Поцелуй длился и длился, пока Ворохов не утратил чувства реальности. Вокруг него водили хоровод загадочные тени, а Андрею казалось, что он находится внутри медленно набирающего обороты огромного волчка. Неожиданно мрак расцвел оранжевыми блестками, словно кто-то осыпал стенки «волчка» светящимися конфетти. Они сновали туда-сюда, уворачиваясь друг от друга, но все же иногда сталкиваясь и тут же погибая в яркой вспышке. Прошла минута, другая… Вспышек стало намного больше, как будто невидимые эльфы, разрезвившись, непрерывно высекали пламя волшебными палочками. И вдруг огоньки разом погасли — кроме двух, нежно-зеленых, застывших чуть пониже его глаз. Откуда-то пролился свет, и Ворохов вновь увидел лицо Марго. Ее губы все еще были полуоткрытыми. Он вглядывался в это лицо, одновременно узнавая и не узнавая, как после провала в памяти, а перед глазами продолжали кружиться оранжевые светлячки…

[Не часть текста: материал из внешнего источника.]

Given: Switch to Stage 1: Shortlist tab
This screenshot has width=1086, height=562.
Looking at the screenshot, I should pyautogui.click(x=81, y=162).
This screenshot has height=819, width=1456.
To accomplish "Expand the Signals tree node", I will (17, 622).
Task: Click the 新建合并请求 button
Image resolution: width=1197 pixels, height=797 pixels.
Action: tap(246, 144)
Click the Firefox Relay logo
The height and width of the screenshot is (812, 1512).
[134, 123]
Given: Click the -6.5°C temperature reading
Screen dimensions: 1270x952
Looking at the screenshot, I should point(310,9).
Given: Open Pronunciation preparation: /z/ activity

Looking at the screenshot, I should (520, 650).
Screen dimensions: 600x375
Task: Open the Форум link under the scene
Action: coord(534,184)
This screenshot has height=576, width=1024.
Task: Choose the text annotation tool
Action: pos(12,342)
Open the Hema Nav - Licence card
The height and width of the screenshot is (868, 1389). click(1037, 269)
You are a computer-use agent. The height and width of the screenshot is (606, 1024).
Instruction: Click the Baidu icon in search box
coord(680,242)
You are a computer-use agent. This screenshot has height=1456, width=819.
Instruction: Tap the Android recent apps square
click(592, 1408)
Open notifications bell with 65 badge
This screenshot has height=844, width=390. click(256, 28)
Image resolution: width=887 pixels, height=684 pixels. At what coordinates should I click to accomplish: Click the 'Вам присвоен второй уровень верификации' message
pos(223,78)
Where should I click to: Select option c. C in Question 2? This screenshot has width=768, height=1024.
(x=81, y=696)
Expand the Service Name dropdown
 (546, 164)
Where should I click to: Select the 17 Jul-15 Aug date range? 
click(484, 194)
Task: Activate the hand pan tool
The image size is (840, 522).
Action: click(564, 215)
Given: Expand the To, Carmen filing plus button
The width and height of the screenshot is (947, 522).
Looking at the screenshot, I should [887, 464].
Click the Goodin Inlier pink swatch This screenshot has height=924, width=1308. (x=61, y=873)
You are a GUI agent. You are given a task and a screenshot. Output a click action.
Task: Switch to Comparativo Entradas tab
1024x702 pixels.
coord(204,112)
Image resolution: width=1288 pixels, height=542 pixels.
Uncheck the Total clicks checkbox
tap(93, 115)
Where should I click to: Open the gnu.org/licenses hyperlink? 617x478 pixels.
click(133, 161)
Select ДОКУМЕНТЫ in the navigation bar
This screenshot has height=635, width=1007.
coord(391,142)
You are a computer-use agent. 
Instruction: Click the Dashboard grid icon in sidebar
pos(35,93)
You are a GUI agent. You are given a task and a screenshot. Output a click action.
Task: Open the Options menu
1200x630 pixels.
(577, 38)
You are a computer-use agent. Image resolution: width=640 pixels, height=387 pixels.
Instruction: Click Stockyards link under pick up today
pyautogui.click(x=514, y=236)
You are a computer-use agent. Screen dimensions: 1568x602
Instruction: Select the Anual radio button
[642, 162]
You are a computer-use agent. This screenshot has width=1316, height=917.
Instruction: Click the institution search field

— Что… — с трудом ворочая языком, выговорил он. — Что это было?..
— Почти ничего, — ответила Марго и загадочно улыбнулась. — Все еще впереди.
Она несильно, но властно надавила ему на плечи и добилась того, чтобы он сначала опустился на колени, а затем распростерся прямо на паласе. Ворохова переполняла благодать. Было так замечательно, что он на несколько секунд прикрыл глаза, а когда снова разомкнул веки, то увидел прямо над собой ноги Марго. Они тянулись и тянулись вверх, как бы сами по себе, но в конце концов все же встречались, и в этом месте вздымался соблазнительный холмик, накрытый темной, курчавой шапочкой: под легкомысленной юбчонкой не было ничего. Андрей этого не ожидал, и внезапное открытие вызвало у него неудержимую эрекцию. Не в силах больше сдерживаться, он обхватил ноги Марго чуть повыше точеных лодыжек и потянул вниз. Однако искусительница уже сама сгибала колени, садясь ему на живот. Тут-то бы, выражаясь цивилизованно, «все и произошло», но дальнейшие вольности были пресечены: как только бедра Марго обняли бока Андрея, она отвела его руки и уложила их на палас.
— Я не прошу тебя остыть, но все же какое-то время будь, пожалуйста, паинькой. Поверь, я отлично знаю, что делаю.
Ворохов не мог возразить, даже если бы захотел: все тело пронзила сладостная дрожь. Она усилилась, когда Марго начала ласкать его руками, словно играя на обнаженных нервах. Потолок закачался и поплыл, люстра, украшенная бахромой хрустальных подвесок, рассыпалась на сотни искрящихся осколков. Затем откуда-то сверху спустились полупрозрачные стеклянистые нити. Они повисли в воздухе, изгибаясь, как живые, и то и дело соединяясь по пять-шесть. Образовавшиеся фигуры почему-то напоминали китайские иероглифы. Вскоре они заполнили все пространство комнаты — и вдруг растаяли, оросив Андрея теплым дождем.